(Rows from a dataset)
--------------------
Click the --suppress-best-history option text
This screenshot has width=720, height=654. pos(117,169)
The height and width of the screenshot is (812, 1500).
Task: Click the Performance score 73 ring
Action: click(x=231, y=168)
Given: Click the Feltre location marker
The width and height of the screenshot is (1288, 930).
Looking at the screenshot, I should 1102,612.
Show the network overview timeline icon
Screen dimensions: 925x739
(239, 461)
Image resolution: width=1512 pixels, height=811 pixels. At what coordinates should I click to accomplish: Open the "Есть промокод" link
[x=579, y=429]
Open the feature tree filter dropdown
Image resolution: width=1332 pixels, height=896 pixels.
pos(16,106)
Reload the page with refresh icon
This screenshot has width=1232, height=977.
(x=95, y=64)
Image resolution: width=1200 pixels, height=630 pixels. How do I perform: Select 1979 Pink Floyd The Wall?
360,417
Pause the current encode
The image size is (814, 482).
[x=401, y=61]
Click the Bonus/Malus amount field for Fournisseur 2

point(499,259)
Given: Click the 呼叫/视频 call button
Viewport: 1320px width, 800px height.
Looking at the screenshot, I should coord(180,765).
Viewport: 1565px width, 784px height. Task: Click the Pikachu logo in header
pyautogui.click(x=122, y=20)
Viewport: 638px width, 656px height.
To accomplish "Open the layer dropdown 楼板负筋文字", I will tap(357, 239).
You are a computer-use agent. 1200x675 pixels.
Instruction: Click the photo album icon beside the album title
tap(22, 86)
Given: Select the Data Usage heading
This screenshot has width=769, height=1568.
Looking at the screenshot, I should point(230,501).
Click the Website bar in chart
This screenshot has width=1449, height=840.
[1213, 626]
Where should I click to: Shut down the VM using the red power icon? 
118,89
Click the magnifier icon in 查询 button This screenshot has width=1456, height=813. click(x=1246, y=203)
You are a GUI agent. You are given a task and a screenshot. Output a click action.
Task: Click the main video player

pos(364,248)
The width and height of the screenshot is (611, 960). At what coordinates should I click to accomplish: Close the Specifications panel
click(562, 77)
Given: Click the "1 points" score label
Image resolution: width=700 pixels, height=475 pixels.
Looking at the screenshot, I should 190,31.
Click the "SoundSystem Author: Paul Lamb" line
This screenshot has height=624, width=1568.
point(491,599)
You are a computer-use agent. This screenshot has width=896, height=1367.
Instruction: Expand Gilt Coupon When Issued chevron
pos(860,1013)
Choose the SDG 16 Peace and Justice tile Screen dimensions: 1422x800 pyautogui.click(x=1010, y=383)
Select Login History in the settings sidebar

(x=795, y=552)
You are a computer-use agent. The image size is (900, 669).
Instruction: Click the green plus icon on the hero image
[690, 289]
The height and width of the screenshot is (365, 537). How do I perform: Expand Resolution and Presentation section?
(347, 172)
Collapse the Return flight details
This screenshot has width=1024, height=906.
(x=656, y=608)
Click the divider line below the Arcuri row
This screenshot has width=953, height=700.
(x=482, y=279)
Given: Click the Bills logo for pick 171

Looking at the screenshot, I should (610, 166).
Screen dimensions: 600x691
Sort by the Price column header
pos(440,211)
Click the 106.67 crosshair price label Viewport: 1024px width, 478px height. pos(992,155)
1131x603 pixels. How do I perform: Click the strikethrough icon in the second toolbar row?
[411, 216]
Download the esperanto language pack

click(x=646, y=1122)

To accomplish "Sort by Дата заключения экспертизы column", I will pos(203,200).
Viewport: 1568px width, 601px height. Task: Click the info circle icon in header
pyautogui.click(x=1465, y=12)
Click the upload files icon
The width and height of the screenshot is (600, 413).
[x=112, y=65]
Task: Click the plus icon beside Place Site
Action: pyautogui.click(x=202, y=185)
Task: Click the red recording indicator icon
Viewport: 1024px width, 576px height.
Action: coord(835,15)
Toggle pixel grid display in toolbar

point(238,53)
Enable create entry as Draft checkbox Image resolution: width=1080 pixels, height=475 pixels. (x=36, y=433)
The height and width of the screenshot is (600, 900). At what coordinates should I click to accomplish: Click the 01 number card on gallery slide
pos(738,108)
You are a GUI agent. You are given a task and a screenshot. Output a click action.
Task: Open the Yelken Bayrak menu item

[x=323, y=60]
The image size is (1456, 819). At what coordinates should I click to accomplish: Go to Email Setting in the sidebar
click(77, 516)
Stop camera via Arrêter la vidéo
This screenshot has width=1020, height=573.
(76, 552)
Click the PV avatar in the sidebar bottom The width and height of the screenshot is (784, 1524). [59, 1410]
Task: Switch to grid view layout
--------------------
**Stated goal**
Update the rows from the line with "Stop camera via Arrêter la vidéo" through the end of the rows by replacing "grid view" with "list view". Give those lines again with nothing else changed.

**Written answer**
Stop camera via Arrêter la vidéo
This screenshot has width=1020, height=573.
(76, 552)
Click the PV avatar in the sidebar bottom The width and height of the screenshot is (784, 1524). [59, 1410]
Task: Switch to list view layout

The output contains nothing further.